How much would clouds affect the current predictions of global warming? the current global warming models that i am aware of do not include clouds. I think that as the Earth would warm, more clouds would develop that would reflect more light, so clouds would ack as a safety valve for heat, am I right, is there any data?

    You are right: clouds do play a role in global heat retention. In a sense, cloud cover is only one of the aspects of light and heat reflectivity of Earth known as "albedo". Many aspects of the albedo's supposed response to global warming or cooling, and its mitigating or exagerating effects, are very poorly understood. There are a large number of feedbacks between various surfaces on Earth that contribute to our albedo. Clouds do in fact reflect more light back to space (and thus incident heat) than does blue sky.

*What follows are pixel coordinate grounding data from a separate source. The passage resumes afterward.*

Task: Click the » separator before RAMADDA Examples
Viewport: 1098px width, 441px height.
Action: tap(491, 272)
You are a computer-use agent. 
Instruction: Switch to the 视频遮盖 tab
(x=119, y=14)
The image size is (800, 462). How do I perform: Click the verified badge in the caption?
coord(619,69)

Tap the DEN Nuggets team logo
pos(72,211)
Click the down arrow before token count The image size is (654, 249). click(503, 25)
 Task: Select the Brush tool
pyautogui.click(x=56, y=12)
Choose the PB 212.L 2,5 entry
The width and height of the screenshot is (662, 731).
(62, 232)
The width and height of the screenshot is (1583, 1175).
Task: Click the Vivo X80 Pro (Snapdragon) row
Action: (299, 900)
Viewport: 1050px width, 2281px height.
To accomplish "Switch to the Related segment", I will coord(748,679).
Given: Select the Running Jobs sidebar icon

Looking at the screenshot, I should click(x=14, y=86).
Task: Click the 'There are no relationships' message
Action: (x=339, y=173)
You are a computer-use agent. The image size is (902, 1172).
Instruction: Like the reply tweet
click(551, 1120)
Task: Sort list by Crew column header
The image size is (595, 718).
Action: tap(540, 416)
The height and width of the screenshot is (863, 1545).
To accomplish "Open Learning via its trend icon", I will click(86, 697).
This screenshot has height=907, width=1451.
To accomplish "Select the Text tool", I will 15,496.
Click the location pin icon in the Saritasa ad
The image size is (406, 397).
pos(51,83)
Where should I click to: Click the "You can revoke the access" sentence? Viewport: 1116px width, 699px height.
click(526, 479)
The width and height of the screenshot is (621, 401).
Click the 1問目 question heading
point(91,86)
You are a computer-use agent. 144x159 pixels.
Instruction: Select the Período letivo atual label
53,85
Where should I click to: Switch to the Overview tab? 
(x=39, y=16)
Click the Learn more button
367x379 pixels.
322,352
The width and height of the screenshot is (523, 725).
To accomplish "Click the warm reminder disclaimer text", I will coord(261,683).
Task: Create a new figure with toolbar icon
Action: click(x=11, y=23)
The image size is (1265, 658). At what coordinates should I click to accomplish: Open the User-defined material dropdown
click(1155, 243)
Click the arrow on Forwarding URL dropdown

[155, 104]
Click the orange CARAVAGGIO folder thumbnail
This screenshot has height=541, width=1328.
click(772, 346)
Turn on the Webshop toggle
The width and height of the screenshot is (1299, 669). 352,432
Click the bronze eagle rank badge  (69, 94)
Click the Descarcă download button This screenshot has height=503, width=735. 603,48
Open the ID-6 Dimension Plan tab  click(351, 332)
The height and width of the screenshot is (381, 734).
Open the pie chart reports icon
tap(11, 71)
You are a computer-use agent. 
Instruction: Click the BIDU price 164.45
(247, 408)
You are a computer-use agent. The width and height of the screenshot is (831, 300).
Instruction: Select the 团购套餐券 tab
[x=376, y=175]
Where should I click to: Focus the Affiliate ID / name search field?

However, the increased water vapor required to make extra clouds will absorb more infrared radiation that would have otherwise made it out of our atmosphere and into space, thus potentially negating their own beneficial effects. Other surfaces that may contribute or detract from the intensity of our albedo are forest cover vs sparsely vegetated terranes (the latter reflect more light than the former) and the proportion of ice cap to liquid water on the surface of the Earth. Both are supposed to be affected by changing CO2 levels and potential warming or cooling of the Earth in response to this increase, yet predicting how much the albedo will change and what overall effect this has on a) mean global temperature AND b) the distribution of heat on the planet, is very difficult. There are climate models that take clouds into effect. In fact, one very prominent climatologist, by the name of Ramanathan has recently written a number of papers on what he believes to be the moderating effects of clouds during periods of global warming.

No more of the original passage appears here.